Miss detection vs. false alarm: Adversarial learning for small object segmentation in infrared images

RIS ID

142275

Publication Details

Wang, H., Zhou, L. & Wang, L. (2019). Miss detection vs. false alarm: Adversarial learning for small object segmentation in infrared images. Proceedings of the IEEE International Conference on Computer Vision (pp. 8508-8517).

Abstract

© 2019 IEEE. A key challenge of infrared small object segmentation (ISOS) is to balance miss detection (MD) and false alarm (FA). This usually needs ''opposite'' strategies to suppress the two terms, and has not been well resolved in the literature. In this paper, we propose a deep adversarial learning framework to improve this situation.
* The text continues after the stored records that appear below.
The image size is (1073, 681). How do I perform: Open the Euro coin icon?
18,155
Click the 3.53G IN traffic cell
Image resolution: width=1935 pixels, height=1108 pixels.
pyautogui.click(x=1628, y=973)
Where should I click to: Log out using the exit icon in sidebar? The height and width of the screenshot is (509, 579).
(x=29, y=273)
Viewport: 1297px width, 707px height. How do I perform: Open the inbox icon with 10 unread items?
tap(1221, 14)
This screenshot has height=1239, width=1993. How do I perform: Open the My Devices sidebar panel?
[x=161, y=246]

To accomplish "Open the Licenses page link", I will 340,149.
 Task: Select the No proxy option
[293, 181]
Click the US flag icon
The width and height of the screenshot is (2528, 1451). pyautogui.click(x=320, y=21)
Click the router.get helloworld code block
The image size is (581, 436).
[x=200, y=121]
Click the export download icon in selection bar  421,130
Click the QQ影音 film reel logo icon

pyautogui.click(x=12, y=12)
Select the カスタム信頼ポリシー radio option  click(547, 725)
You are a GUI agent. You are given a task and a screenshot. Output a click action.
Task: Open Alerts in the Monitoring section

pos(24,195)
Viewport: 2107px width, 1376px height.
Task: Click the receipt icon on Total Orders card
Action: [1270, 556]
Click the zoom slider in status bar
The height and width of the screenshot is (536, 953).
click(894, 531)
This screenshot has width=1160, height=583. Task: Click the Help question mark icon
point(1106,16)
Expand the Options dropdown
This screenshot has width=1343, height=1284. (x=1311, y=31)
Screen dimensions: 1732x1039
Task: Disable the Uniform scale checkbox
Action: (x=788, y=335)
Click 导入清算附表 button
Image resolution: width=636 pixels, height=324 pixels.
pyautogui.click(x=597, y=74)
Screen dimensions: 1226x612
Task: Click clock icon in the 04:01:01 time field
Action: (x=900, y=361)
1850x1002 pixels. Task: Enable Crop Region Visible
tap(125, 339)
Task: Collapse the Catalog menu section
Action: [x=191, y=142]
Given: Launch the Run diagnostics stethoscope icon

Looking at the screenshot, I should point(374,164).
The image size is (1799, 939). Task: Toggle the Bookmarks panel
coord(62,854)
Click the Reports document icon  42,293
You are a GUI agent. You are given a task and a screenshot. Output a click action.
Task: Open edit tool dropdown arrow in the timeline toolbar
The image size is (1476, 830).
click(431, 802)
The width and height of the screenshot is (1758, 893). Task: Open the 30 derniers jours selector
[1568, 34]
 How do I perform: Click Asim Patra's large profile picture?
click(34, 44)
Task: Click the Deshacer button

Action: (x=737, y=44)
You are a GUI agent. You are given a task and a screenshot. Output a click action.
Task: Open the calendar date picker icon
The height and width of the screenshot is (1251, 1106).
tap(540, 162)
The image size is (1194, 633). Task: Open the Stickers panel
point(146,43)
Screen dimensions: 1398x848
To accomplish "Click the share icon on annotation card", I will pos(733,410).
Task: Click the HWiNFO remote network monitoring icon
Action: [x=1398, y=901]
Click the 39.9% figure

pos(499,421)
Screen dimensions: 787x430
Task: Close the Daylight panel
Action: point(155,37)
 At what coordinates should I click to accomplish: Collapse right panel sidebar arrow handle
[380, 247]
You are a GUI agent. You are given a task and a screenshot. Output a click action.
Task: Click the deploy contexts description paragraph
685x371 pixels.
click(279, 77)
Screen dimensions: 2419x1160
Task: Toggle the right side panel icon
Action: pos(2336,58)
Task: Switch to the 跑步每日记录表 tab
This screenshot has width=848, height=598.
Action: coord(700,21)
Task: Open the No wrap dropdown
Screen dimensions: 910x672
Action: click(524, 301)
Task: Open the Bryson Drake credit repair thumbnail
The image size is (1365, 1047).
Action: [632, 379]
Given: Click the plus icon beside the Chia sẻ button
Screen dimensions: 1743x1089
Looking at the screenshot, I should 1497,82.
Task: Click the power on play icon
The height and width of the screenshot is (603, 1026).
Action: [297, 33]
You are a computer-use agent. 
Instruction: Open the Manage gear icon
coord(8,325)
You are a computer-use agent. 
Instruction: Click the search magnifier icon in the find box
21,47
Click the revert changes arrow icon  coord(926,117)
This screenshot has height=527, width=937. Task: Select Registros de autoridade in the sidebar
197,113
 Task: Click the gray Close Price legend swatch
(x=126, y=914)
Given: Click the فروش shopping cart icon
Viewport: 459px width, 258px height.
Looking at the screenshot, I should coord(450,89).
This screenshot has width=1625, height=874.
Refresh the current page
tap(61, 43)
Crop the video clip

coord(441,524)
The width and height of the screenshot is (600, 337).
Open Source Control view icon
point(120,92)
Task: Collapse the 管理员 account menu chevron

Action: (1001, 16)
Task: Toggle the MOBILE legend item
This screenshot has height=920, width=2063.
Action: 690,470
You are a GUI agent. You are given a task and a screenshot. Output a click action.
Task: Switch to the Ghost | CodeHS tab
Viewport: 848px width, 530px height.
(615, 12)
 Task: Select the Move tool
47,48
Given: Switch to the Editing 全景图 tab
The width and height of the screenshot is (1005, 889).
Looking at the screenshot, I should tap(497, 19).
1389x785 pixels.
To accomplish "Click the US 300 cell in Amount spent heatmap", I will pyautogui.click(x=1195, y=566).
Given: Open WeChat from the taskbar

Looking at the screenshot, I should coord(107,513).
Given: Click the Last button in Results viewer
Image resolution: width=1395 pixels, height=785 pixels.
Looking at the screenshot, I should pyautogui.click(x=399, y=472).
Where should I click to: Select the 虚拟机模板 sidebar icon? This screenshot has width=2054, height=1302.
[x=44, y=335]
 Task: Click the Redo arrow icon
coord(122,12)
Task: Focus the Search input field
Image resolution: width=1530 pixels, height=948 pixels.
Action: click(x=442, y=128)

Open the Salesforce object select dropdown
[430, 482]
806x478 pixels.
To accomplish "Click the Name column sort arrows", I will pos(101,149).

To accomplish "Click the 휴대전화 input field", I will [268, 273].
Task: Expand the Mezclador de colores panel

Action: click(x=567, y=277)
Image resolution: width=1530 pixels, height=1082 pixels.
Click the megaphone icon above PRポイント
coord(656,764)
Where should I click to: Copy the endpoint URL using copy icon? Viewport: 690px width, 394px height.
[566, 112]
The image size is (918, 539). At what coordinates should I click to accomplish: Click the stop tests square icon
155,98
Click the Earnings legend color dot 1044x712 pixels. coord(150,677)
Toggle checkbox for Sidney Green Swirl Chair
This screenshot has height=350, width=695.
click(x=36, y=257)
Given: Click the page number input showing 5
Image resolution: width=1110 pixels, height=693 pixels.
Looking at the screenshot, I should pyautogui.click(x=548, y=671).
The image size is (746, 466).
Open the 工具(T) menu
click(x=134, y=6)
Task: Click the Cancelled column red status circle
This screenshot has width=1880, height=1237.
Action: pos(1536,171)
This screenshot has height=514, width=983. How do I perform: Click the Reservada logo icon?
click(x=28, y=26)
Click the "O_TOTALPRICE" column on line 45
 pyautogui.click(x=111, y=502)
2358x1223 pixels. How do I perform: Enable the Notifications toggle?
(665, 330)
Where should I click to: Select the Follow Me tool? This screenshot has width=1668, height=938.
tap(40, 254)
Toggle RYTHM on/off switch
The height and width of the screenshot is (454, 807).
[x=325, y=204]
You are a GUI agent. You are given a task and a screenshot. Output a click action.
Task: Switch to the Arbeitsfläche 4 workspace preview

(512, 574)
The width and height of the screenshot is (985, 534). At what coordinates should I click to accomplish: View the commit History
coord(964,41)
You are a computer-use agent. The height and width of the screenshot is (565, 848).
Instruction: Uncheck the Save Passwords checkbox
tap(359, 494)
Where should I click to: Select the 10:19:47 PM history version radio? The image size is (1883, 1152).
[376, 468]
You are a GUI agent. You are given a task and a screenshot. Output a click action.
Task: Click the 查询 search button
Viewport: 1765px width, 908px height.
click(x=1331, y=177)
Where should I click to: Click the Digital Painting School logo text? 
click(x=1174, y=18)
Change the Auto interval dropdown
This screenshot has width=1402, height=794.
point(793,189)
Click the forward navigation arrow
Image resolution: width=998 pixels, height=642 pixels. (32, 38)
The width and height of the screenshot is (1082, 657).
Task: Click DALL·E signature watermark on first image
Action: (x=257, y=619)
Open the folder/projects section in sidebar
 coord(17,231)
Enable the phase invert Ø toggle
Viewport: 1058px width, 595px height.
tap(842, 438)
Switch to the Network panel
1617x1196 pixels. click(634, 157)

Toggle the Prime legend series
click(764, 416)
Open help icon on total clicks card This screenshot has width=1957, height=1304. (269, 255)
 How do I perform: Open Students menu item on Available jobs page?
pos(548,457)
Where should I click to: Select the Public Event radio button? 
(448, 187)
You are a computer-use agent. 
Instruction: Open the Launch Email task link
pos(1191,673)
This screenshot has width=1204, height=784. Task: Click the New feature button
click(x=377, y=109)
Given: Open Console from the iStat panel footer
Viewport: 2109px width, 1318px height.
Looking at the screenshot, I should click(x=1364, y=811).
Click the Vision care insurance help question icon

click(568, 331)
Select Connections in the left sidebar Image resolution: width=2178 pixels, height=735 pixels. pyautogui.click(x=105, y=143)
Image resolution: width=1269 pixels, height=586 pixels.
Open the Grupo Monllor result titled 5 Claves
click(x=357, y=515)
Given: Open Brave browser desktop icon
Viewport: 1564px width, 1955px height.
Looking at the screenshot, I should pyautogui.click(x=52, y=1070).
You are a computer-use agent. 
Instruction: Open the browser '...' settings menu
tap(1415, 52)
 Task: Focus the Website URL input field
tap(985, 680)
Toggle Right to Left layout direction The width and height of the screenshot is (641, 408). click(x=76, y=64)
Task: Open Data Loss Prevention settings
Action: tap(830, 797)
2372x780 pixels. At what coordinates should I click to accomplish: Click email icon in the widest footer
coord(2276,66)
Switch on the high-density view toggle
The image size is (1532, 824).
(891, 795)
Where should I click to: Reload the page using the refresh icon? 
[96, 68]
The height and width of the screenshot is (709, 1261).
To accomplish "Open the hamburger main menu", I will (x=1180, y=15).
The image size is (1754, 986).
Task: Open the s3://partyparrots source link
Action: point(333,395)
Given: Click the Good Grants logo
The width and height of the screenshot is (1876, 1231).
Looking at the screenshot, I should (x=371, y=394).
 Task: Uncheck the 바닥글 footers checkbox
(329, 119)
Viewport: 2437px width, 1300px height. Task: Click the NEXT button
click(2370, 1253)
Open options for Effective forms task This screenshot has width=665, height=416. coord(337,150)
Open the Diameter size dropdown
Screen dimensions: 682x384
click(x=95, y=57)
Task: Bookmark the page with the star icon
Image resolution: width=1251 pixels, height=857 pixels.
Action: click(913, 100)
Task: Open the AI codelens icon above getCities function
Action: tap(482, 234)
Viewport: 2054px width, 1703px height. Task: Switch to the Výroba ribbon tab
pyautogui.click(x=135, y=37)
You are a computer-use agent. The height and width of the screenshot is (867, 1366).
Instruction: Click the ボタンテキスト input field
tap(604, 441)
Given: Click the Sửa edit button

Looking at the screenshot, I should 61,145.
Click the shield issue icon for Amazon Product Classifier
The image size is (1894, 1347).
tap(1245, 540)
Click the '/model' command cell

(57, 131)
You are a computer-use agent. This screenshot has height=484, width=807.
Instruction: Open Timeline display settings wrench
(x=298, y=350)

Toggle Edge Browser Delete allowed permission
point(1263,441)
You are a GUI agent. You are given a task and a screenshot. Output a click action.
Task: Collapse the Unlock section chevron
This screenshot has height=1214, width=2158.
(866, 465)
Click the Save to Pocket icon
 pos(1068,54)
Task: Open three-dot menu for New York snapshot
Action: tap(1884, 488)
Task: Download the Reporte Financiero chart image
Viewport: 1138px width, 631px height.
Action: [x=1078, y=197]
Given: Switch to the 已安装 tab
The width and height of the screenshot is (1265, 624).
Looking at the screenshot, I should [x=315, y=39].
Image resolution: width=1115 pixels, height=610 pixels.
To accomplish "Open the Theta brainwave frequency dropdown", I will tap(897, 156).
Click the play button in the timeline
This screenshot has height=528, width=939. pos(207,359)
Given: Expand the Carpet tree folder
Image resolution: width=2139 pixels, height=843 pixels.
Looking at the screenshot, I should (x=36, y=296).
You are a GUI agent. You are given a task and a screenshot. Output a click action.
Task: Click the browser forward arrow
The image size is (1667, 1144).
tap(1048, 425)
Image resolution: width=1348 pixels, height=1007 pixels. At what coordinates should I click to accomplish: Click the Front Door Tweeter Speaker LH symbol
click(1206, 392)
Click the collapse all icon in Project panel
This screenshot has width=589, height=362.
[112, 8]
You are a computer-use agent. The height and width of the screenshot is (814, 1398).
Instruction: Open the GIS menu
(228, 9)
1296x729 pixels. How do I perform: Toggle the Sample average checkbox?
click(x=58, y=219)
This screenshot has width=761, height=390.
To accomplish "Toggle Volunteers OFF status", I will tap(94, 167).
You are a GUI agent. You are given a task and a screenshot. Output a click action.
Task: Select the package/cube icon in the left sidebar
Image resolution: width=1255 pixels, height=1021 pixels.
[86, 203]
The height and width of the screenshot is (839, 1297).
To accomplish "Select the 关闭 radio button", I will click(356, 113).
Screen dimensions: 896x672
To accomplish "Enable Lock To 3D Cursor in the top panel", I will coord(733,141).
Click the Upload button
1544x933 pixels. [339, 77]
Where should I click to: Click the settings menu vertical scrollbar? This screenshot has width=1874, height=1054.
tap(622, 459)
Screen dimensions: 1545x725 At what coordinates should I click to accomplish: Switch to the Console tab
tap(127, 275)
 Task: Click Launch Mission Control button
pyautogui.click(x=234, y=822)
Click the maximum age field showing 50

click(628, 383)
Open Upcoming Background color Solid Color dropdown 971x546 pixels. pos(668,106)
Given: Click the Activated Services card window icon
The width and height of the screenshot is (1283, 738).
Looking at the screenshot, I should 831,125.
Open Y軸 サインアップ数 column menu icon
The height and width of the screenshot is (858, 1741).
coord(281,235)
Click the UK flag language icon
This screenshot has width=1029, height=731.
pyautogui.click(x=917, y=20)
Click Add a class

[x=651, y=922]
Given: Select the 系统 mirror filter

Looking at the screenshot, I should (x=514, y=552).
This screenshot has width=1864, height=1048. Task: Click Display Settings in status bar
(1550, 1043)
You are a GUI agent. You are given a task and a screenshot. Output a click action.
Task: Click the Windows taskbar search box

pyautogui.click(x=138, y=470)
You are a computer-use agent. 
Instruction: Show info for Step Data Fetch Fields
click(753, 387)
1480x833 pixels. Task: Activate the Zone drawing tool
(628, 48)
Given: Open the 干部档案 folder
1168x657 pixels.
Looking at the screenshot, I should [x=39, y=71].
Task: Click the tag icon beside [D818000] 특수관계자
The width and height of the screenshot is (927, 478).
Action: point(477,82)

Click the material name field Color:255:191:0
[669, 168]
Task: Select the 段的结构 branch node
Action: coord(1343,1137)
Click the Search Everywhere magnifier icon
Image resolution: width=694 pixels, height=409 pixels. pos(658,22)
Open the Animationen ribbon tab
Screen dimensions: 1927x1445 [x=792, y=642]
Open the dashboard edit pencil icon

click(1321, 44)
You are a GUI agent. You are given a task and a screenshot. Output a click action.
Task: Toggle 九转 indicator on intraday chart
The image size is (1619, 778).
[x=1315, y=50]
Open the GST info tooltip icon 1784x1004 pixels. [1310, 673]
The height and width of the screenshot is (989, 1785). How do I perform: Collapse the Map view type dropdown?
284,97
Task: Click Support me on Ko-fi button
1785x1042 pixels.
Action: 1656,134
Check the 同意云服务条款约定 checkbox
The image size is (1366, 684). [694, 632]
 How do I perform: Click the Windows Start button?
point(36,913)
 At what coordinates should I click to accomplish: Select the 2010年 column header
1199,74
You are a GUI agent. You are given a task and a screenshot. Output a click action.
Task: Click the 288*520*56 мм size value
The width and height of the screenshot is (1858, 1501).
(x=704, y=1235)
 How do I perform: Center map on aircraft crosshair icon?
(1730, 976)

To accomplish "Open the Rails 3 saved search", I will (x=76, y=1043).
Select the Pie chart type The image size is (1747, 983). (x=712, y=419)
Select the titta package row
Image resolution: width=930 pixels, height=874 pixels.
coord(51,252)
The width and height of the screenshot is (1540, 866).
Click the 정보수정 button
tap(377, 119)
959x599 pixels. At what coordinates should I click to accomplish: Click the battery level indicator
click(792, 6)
Departing from the tradition of jointly reducing MD and FA via a single objective, we decompose this difficult task into two sub-tasks handled by two models trained adversarially, with each focusing on reducing either MD or FA. Such a new design brings forth at least three advantages. First, as each model focuses on a relatively simpler sub-task, the overall difficulty of ISOS is somehow decreased. Second, the adversarial training of the two models naturally produces a delicate balance of MD and FA, and low rates for both MD and FA could be achieved at Nash equilibrium. Third, this MD-FA detachment gives us more flexibility to develop specific models dedicated to each sub-task. To realize the above design, we propose a conditional Generative Adversarial Network comprising of two generators and one discriminator. Each generator strives for one sub-task, while the discriminator differentiates the three segmentation results from the two generators and the ground truth. Moreover, in order to better serve the sub-tasks, the two generators, based on context aggregation networks, utilzse different size of receptive fields, providing both local and global views of objects for segmentation. As verified on multiple infrared image data sets, our method consistently achieves better segmentation than many state-of-the-art ISOS methods.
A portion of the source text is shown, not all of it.